PROVIDED DATA: Begin
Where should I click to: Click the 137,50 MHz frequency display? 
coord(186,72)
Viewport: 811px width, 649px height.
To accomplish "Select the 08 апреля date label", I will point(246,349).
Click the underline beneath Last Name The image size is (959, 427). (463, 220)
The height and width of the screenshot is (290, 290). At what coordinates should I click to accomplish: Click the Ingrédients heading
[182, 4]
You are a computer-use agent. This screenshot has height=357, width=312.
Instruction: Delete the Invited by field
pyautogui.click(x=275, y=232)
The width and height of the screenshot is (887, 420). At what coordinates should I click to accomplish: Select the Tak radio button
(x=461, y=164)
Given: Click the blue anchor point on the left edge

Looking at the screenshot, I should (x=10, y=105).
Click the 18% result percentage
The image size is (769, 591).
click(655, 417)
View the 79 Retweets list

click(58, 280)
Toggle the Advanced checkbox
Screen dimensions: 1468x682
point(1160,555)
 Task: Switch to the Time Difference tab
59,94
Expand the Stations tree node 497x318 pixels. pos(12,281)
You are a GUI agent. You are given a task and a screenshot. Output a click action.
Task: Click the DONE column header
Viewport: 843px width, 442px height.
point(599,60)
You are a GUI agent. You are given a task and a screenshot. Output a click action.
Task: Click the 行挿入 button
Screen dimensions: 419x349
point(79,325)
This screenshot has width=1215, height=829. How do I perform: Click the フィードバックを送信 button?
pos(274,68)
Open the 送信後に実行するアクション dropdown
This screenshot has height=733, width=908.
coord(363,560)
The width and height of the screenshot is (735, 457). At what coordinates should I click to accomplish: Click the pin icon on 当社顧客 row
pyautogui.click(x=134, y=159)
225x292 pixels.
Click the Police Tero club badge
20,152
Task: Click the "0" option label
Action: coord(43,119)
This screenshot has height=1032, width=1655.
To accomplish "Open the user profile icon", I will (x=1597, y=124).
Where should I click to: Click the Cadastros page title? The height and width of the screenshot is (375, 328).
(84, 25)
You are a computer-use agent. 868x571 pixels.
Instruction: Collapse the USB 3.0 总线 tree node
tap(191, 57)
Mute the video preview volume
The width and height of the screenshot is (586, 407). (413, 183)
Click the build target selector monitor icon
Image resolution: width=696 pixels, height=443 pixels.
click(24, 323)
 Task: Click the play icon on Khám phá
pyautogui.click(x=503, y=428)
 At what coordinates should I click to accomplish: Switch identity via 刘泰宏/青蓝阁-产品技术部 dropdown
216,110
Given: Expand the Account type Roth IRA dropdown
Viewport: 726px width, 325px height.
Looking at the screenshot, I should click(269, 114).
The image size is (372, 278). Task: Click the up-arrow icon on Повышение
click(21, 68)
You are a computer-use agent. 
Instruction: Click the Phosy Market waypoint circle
PROVIDED DATA: End
▶ PROBLEM
Among the entries above, find the line with "Screen dimensions: 419x349" and the line with "225x292 pixels."; give again exactly these two lines and all lines between them.

▶ YOUR SOLUTION
Screen dimensions: 419x349
point(79,325)
This screenshot has width=1215, height=829. How do I perform: Click the フィードバックを送信 button?
pos(274,68)
Open the 送信後に実行するアクション dropdown
This screenshot has height=733, width=908.
coord(363,560)
The width and height of the screenshot is (735, 457). At what coordinates should I click to accomplish: Click the pin icon on 当社顧客 row
pyautogui.click(x=134, y=159)
225x292 pixels.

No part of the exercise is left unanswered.